Element and text location records:
_ _ _ _ _ _ _

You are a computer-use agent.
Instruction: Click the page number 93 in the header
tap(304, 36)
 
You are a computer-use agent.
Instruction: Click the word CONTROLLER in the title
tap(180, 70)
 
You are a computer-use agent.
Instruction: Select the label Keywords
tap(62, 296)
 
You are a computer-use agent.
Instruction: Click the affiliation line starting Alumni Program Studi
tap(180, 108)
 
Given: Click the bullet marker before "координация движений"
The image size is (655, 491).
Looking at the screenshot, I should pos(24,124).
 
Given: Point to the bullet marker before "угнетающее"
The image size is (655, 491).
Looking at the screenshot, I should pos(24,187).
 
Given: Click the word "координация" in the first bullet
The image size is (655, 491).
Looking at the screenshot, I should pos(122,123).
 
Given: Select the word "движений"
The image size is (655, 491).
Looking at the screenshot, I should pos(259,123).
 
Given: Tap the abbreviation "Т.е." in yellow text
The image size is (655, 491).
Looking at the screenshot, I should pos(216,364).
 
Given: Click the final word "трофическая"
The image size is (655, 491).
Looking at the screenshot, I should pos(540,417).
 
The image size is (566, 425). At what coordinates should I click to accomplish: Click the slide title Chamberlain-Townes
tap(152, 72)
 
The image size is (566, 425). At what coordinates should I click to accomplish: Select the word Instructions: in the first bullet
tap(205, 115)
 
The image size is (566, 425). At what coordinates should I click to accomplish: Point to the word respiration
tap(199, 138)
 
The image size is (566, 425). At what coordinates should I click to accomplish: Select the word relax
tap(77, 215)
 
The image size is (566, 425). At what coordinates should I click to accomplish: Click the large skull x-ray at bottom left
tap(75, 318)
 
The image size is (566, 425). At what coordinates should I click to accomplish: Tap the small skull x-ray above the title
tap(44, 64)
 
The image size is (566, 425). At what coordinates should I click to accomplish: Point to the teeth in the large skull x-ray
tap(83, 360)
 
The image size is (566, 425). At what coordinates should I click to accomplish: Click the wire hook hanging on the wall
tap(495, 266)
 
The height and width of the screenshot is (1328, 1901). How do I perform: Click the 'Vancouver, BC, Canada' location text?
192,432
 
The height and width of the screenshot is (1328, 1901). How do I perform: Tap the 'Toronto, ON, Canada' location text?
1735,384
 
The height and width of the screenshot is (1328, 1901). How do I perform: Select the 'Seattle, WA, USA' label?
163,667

_ _ _ _ _ _ _

## Exercise goal:
Can you output every nonblank line of the rows above as a Markdown table with two columns, Line No. and Row Text, numbering the lines in order?

## Output of the exercise:
| Line No. | Row Text |
|---|---|
| 1 | You are a computer-use agent. |
| 2 | Instruction: Click the page number 93 in the header |
| 3 | tap(304, 36) |
| 4 | You are a computer-use agent. |
| 5 | Instruction: Click the word CONTROLLER in the title |
| 6 | tap(180, 70) |
| 7 | You are a computer-use agent. |
| 8 | Instruction: Select the label Keywords |
| 9 | tap(62, 296) |
| 10 | You are a computer-use agent. |
| 11 | Instruction: Click the affiliation line starting Alumni Program Studi |
| 12 | tap(180, 108) |
| 13 | Given: Click the bullet marker before "координация движений" |
| 14 | The image size is (655, 491). |
| 15 | Looking at the screenshot, I should pos(24,124). |
| 16 | Given: Point to the bullet marker before "угнетающее" |
| 17 | The image size is (655, 491). |
| 18 | Looking at the screenshot, I should pos(24,187). |
| 19 | Given: Click the word "координация" in the first bullet |
| 20 | The image size is (655, 491). |
| 21 | Looking at the screenshot, I should pos(122,123). |
| 22 | Given: Select the word "движений" |
| 23 | The image size is (655, 491). |
| 24 | Looking at the screenshot, I should pos(259,123). |
| 25 | Given: Tap the abbreviation "Т.е." in yellow text |
| 26 | The image size is (655, 491). |
| 27 | Looking at the screenshot, I should pos(216,364). |
| 28 | Given: Click the final word "трофическая" |
| 29 | The image size is (655, 491). |
| 30 | Looking at the screenshot, I should pos(540,417). |
| 31 | The image size is (566, 425). At what coordinates should I click to accomplish: Click the slide title Chamberlain-Townes |
| 32 | tap(152, 72) |
| 33 | The image size is (566, 425). At what coordinates should I click to accomplish: Select the word Instructions: in the first bullet |
| 34 | tap(205, 115) |
| 35 | The image size is (566, 425). At what coordinates should I click to accomplish: Point to the word respiration |
| 36 | tap(199, 138) |
| 37 | The image size is (566, 425). At what coordinates should I click to accomplish: Select the word relax |
| 38 | tap(77, 215) |
| 39 | The image size is (566, 425). At what coordinates should I click to accomplish: Click the large skull x-ray at bottom left |
| 40 | tap(75, 318) |
| 41 | The image size is (566, 425). At what coordinates should I click to accomplish: Tap the small skull x-ray above the title |
| 42 | tap(44, 64) |
| 43 | The image size is (566, 425). At what coordinates should I click to accomplish: Point to the teeth in the large skull x-ray |
| 44 | tap(83, 360) |
| 45 | The image size is (566, 425). At what coordinates should I click to accomplish: Click the wire hook hanging on the wall |
| 46 | tap(495, 266) |
| 47 | The height and width of the screenshot is (1328, 1901). How do I perform: Click the 'Vancouver, BC, Canada' location text? |
| 48 | 192,432 |
| 49 | The height and width of the screenshot is (1328, 1901). How do I perform: Tap the 'Toronto, ON, Canada' location text? |
| 50 | 1735,384 |
| 51 | The height and width of the screenshot is (1328, 1901). How do I perform: Select the 'Seattle, WA, USA' label? |
| 52 | 163,667 |